Take the records below and extract, word for word, the lines from the one containing "Task: Open the" through the final line, inclusive. Omit pictures.

[Stored records]
- - -

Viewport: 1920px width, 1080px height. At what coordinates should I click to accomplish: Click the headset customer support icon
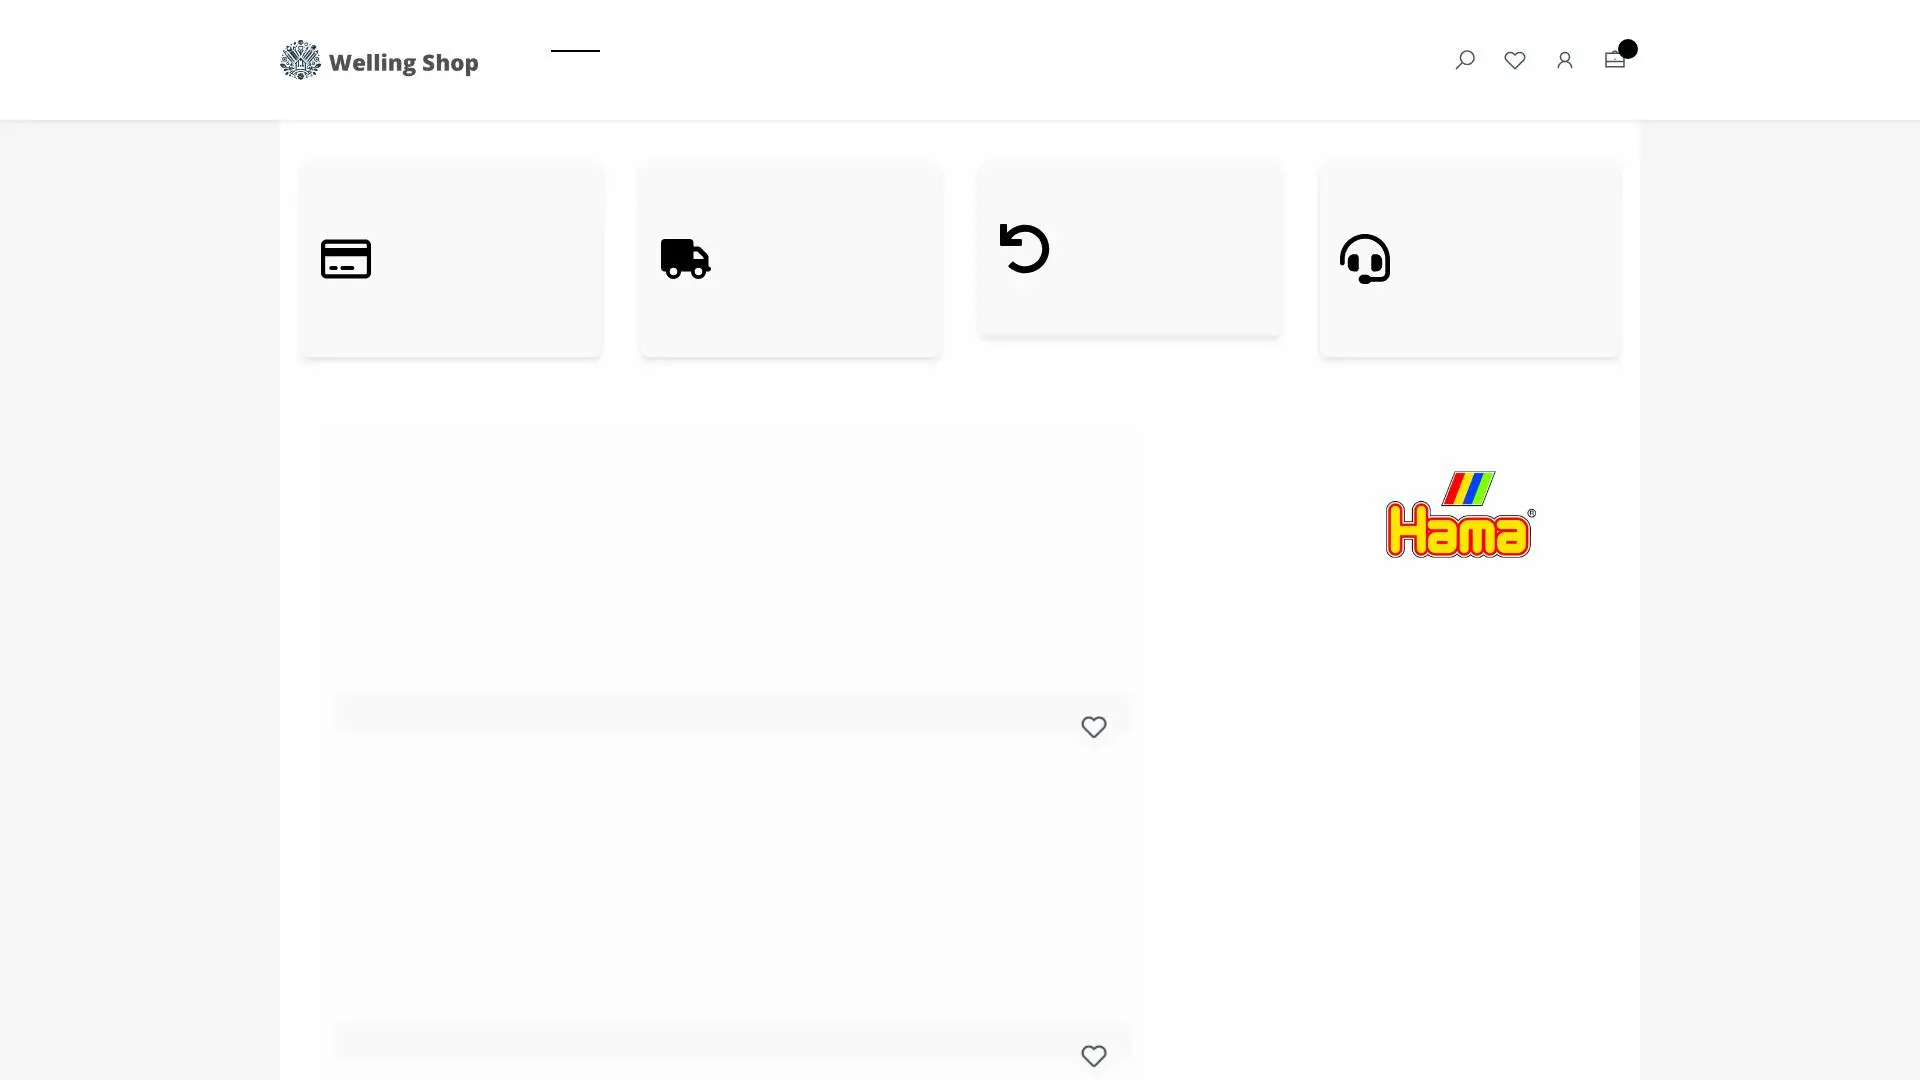point(1365,259)
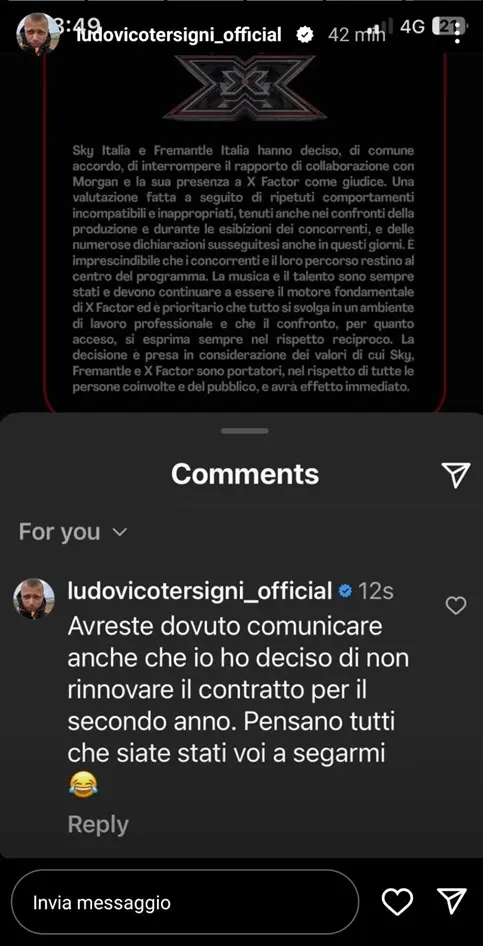483x946 pixels.
Task: Tap the comments sheet drag handle
Action: point(245,431)
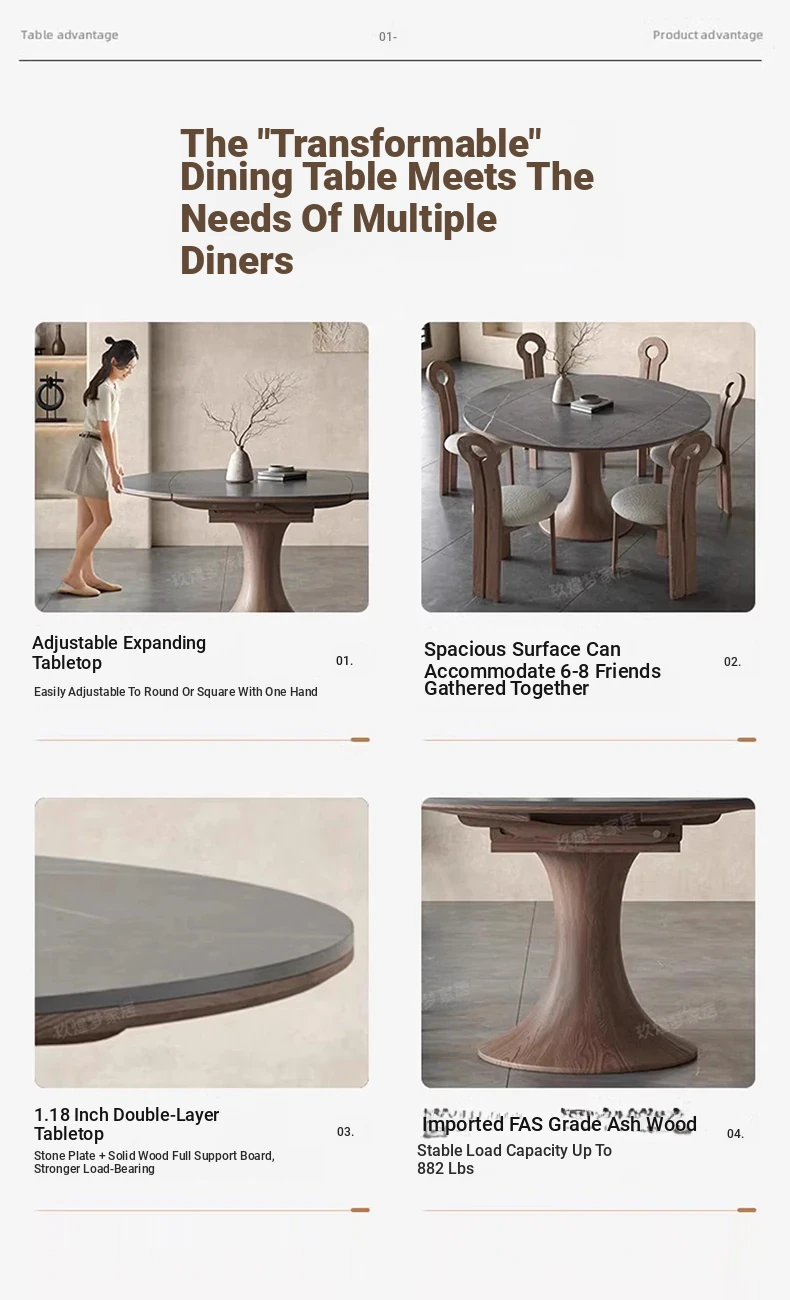790x1300 pixels.
Task: Click the '01-' page indicator at top
Action: coord(388,37)
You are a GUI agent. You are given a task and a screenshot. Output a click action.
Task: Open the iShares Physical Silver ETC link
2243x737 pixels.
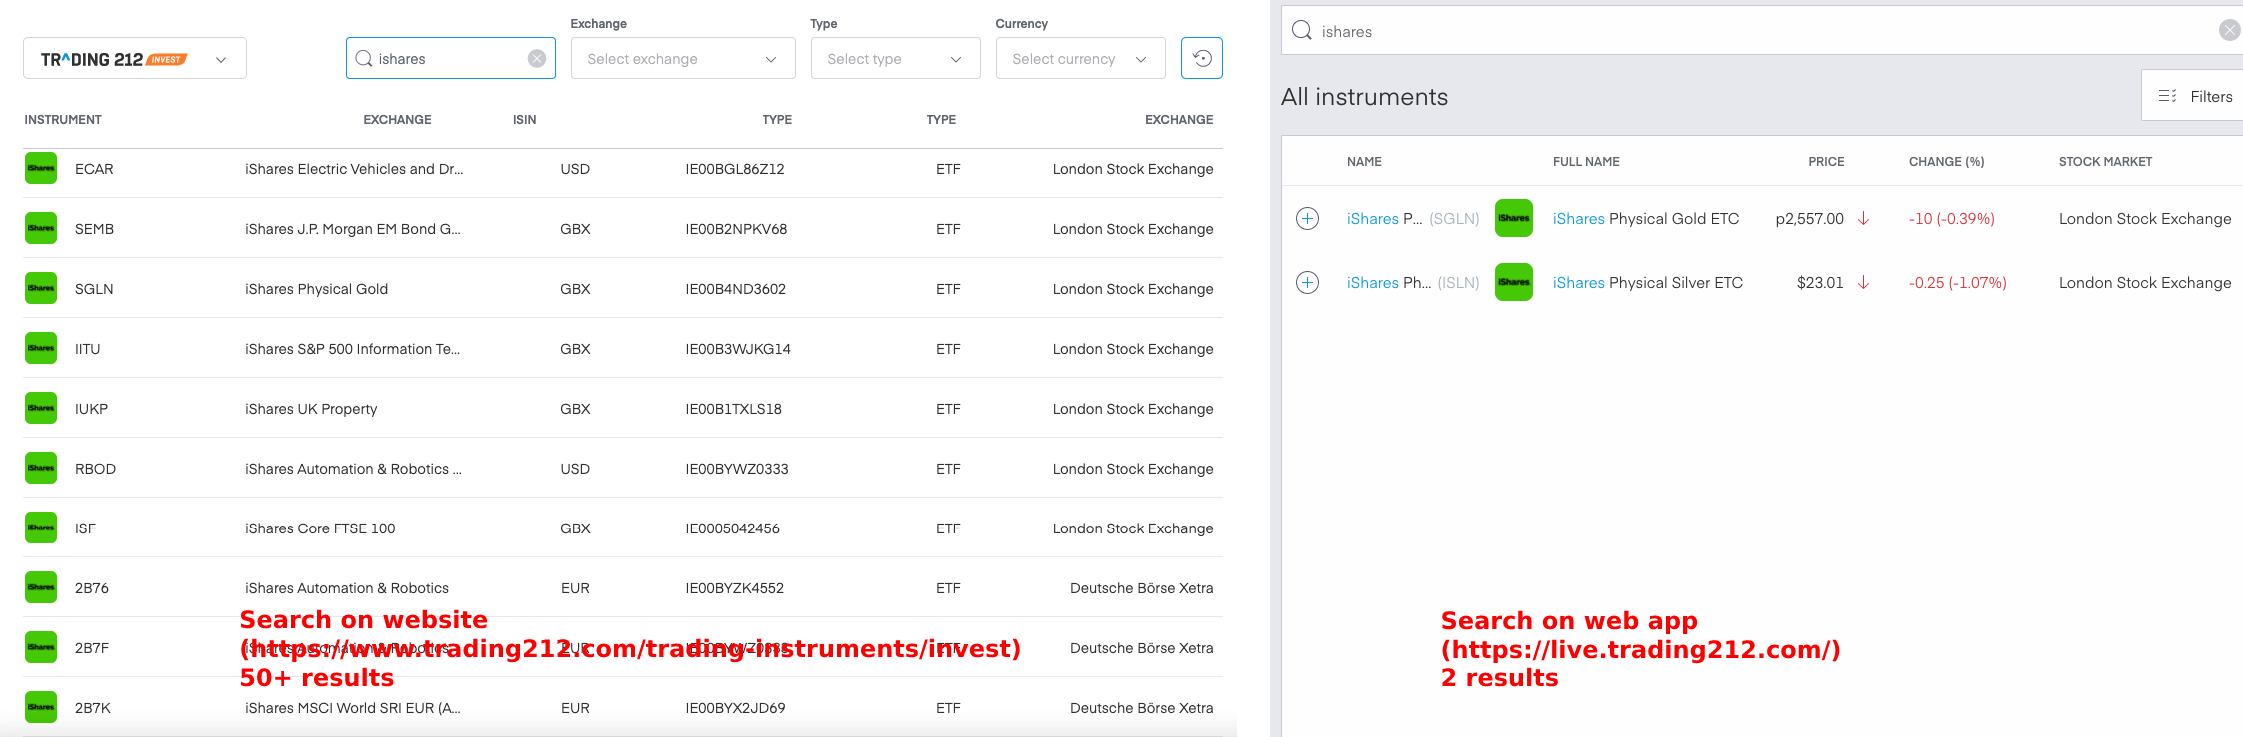tap(1647, 282)
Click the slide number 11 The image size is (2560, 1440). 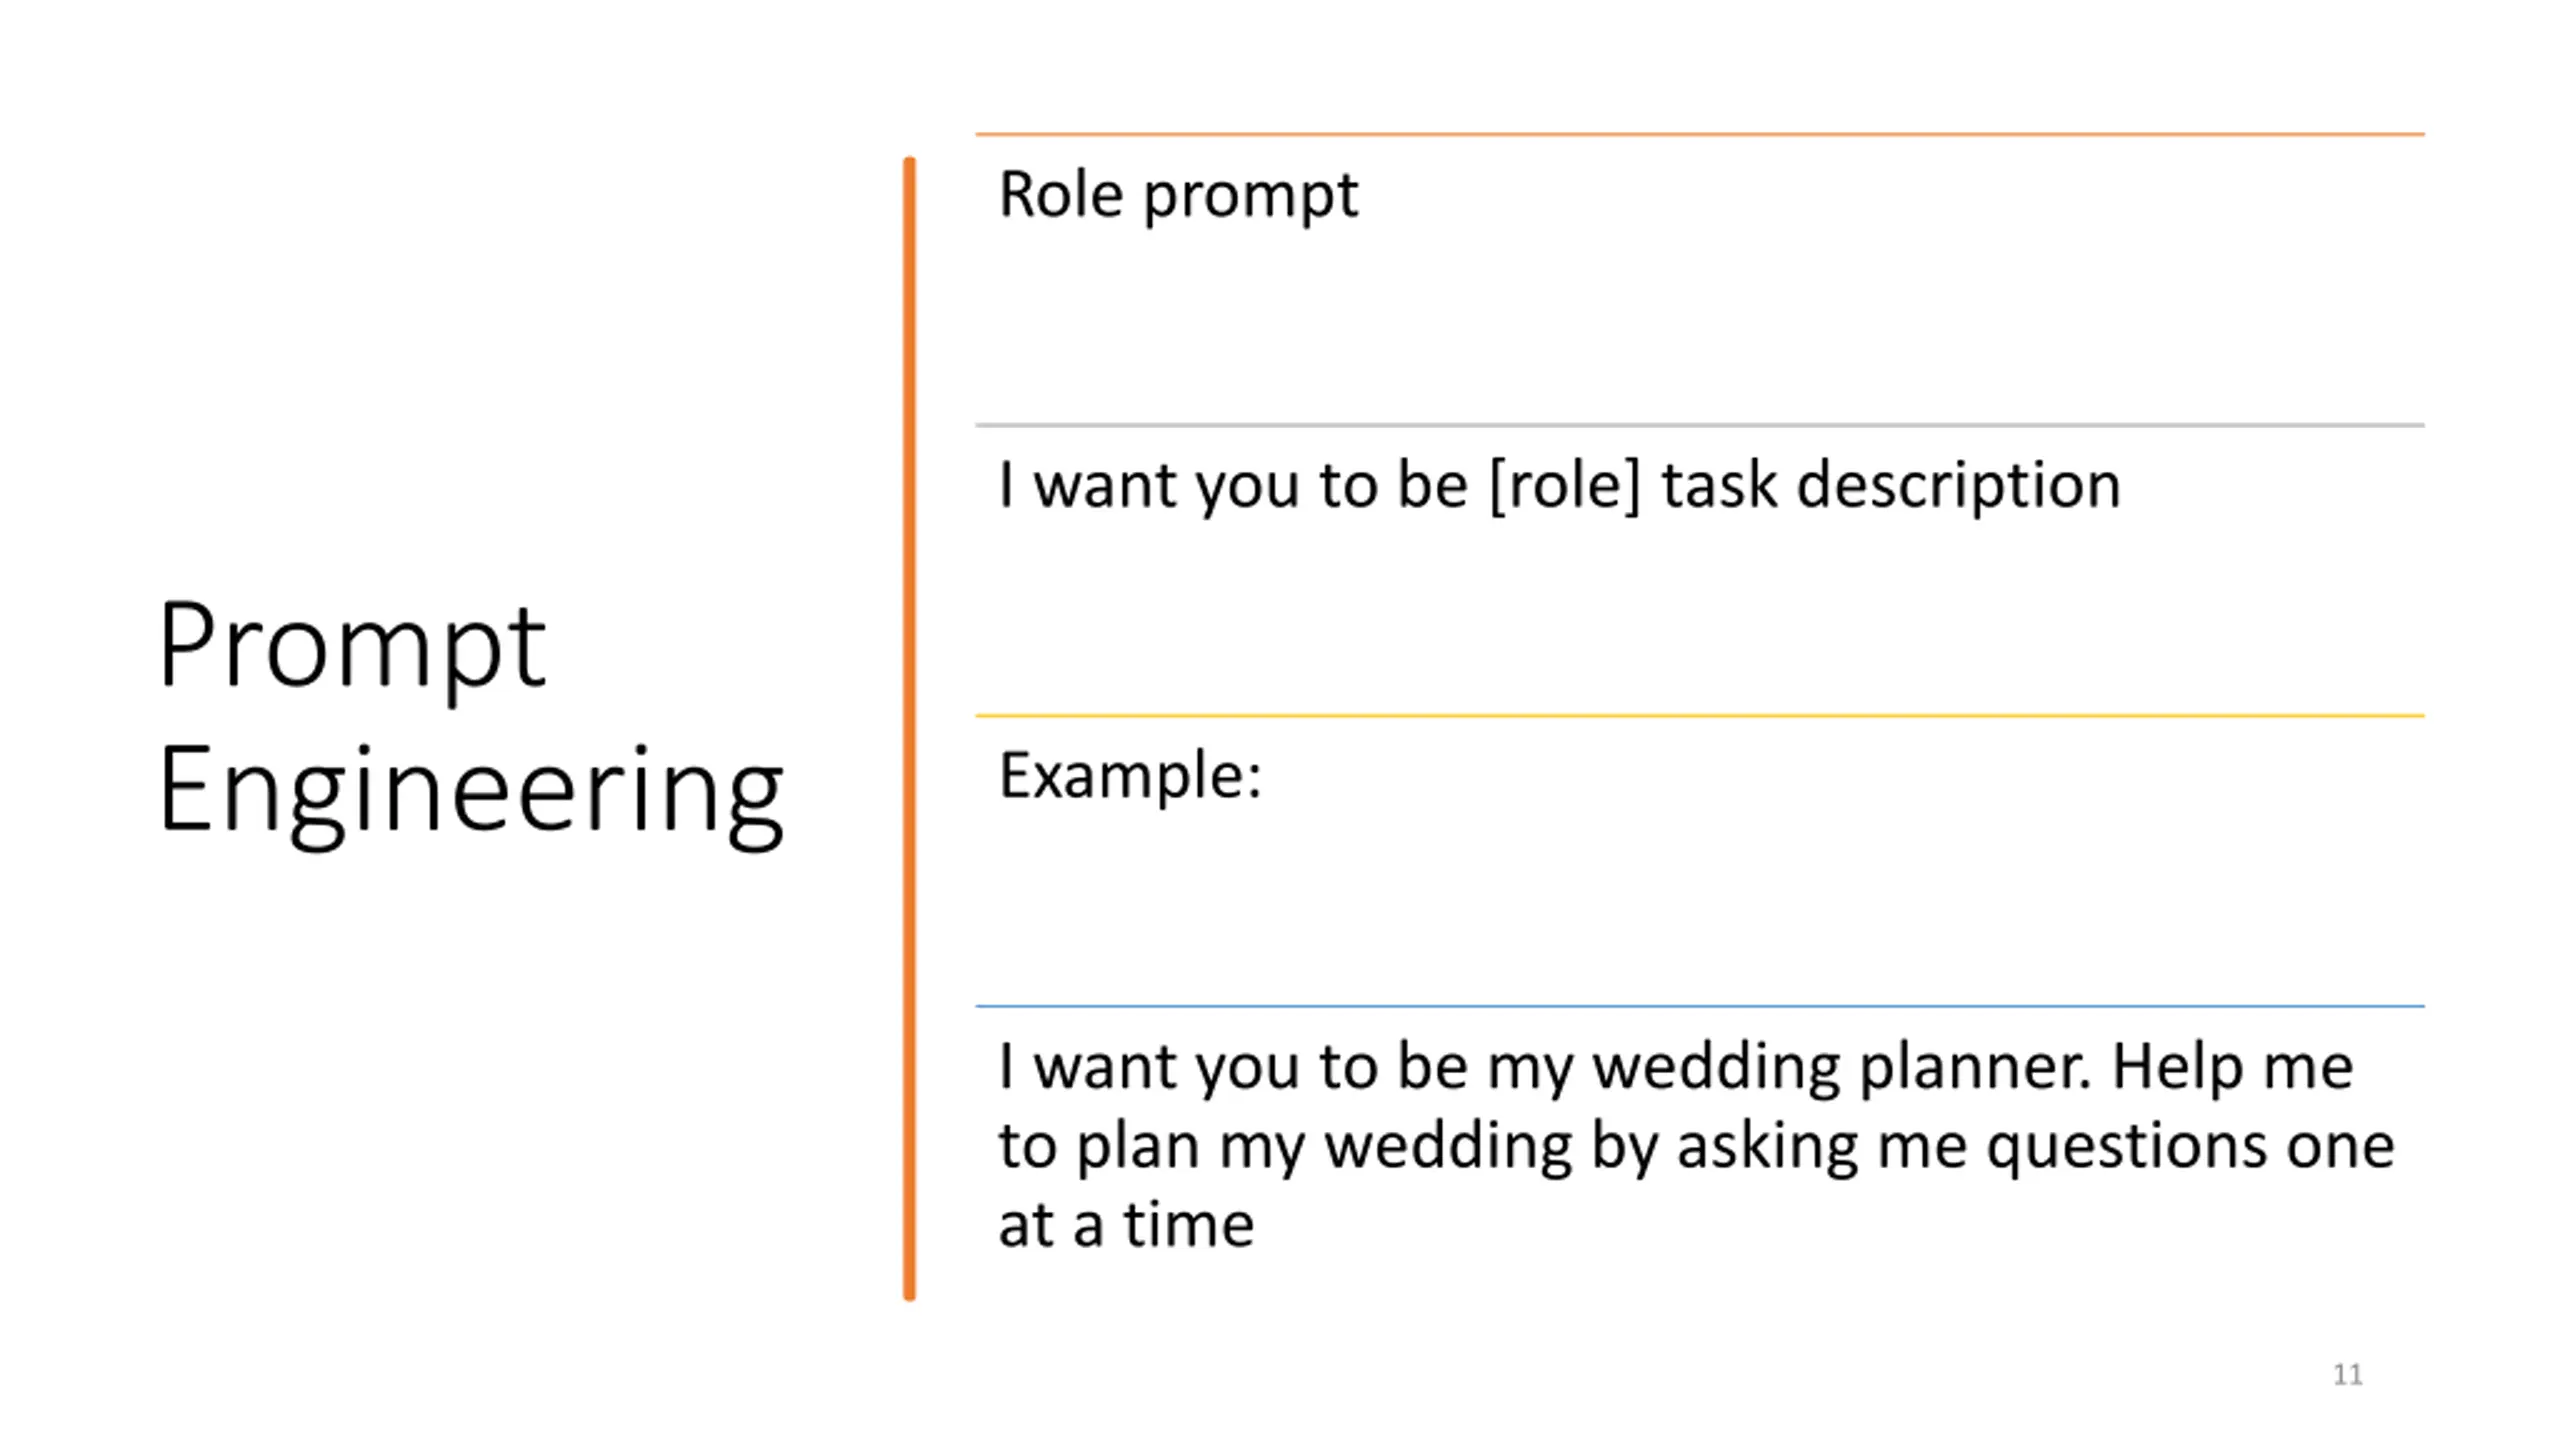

- - -

Output of the exercise:
Task: Open the iShares Physical Silver ETC link
2243x737 pixels.
tap(1647, 282)
Click the slide number 11 The image size is (2560, 1440). 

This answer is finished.